I LOVE that book. It's the very best book on Cresteds out there, imo. Very well researched. Two other good ones are 'A New Owner's Guide to Chinese Cresteds' and 'The Complete Chinese Crested'. But 'Naked Truth' is on top by a huge margin.

Looking forward to the new pics!


----------



## BooLette (Jul 11, 2009)

Pai said:


> I LOVE that book. It's the very best book on Cresteds out there, imo. Very well researched. Two other good ones are 'A New Owner's Guide to Chinese Cresteds' and 'The Complete Chinese Crested'. But 'Naked Truth' is on top by a huge margin.
> 
> Looking forward to the new pics!


OOOO Now I need to go and buy those. I really want to know as much as I can.
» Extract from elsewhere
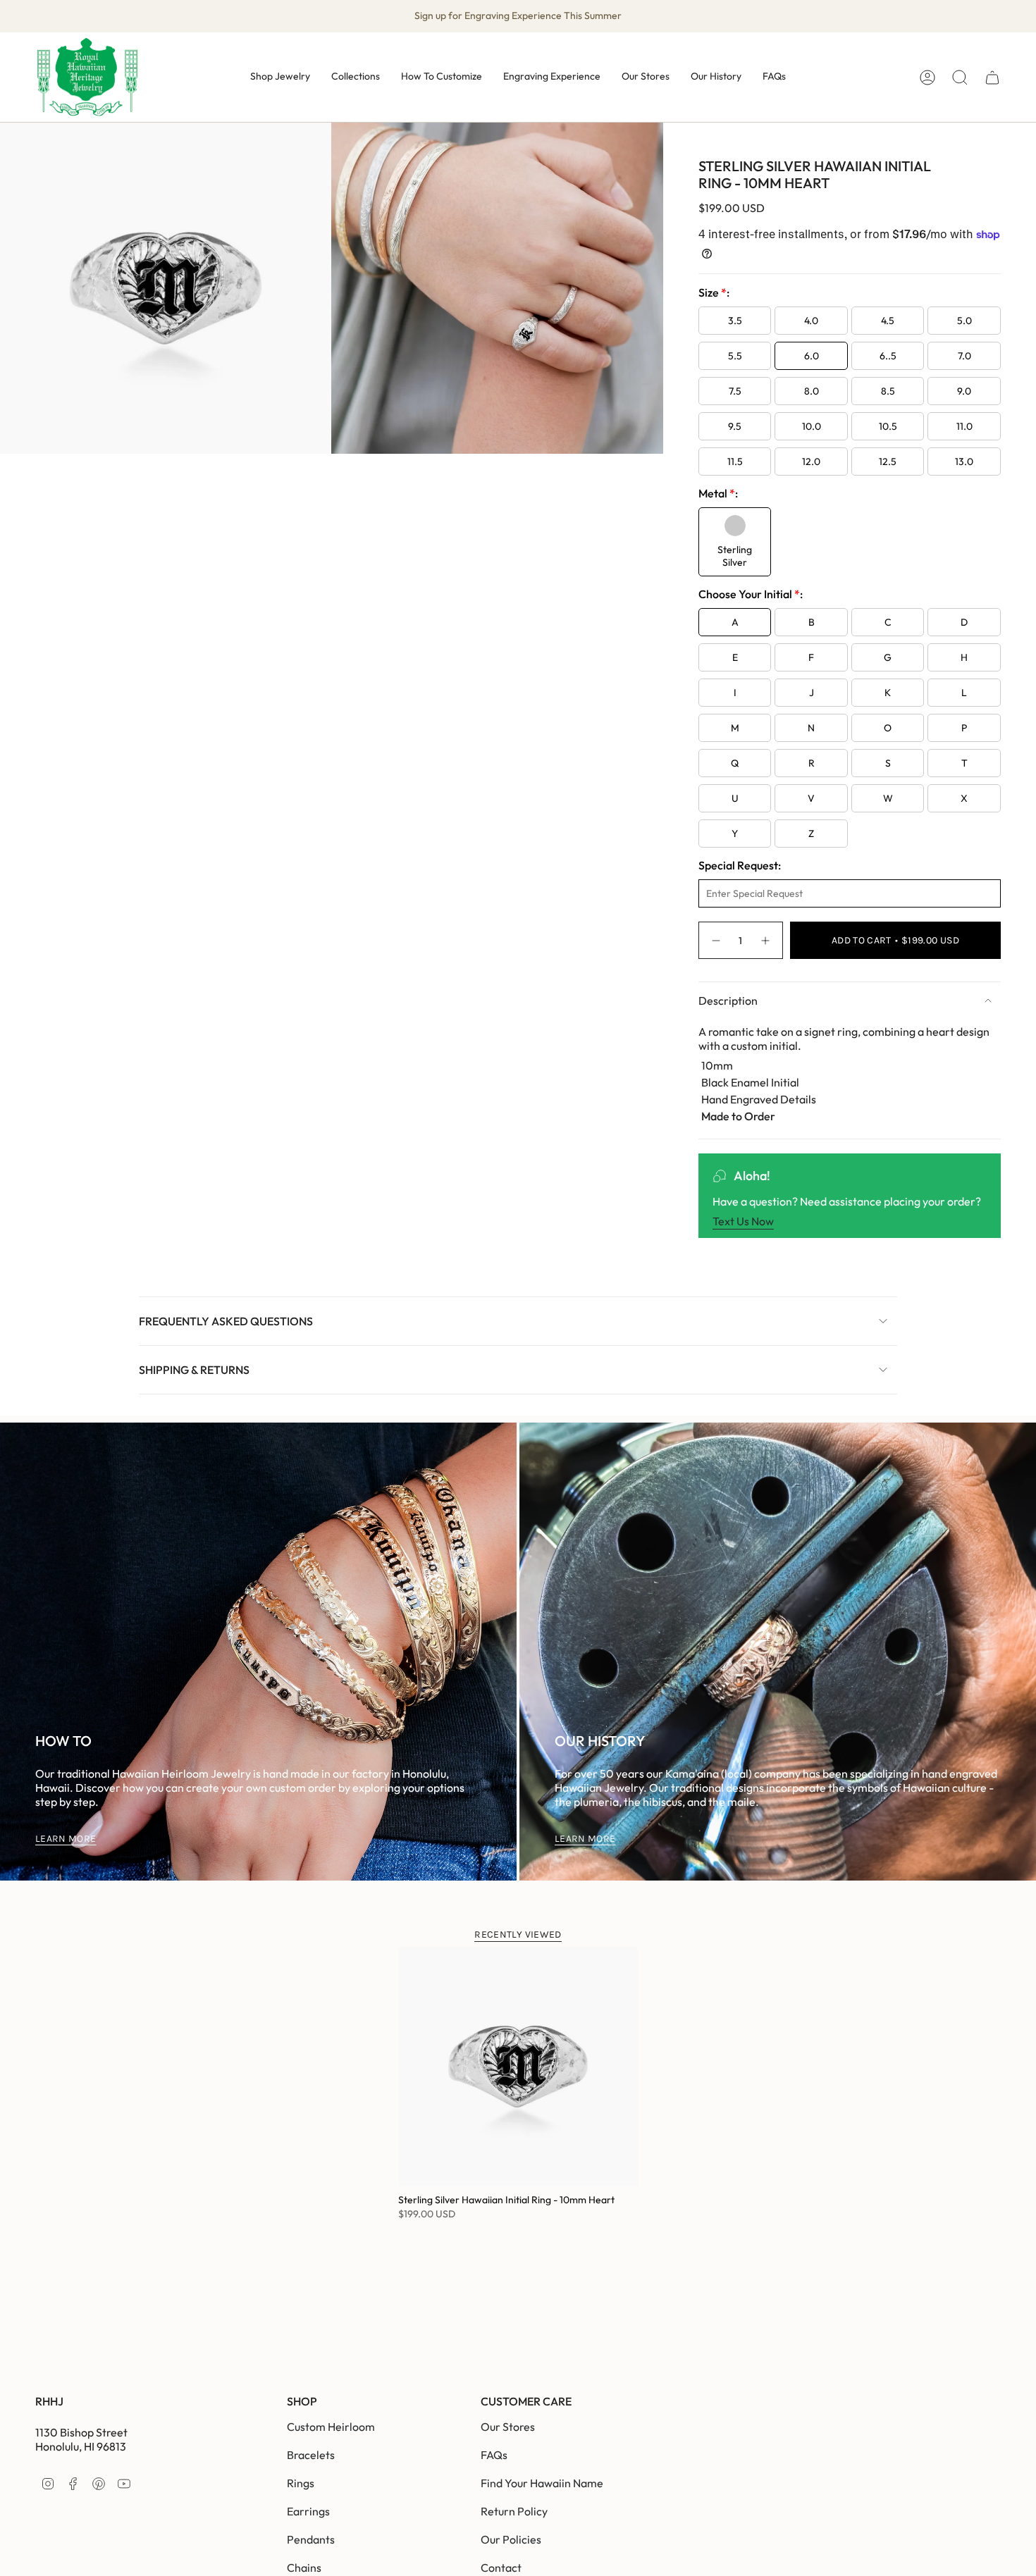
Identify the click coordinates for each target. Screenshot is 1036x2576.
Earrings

They have really caught my interest in a way that I did not expect.

MORE PICCIES!
She fell asleep on my lap









She stole Root's chewy and you can see her eyeing him to see if he's going to come for it









She wanted Root's chewy lol









This one is kind of blurry but I love the woe face she gave me when I put those jammies on her. As you can see they are a little too big for her yet.









Back spot!









And a cute one of the underbite wonder


----------



## Pai (Apr 23, 2008)

Sooooo Cuuuute! =D


----------



## ioreks_mom (Oct 1, 2008)

Oh my gosh! I am completely in love with her! Her "hair" on the top of her head is just the cutest thing


----------



## Miranda16 (Jan 17, 2010)

shes sooooo tiny and adorable .... she kinda looks like falkor from the never ending story minus all the body hair plus a pony ....


----------



## BooLette (Jul 11, 2009)

Thanks guys! She's a sweety!


----------



## PetersGirl (Feb 8, 2010)

I am IN LOVE with your dogs! Little Gia is just precious!!!! I enjoyed watching Pai's Crested grow, I cannot wait to see your little ones progress! It is so amazing how different they look as adults. So absolutely gorgeous.


----------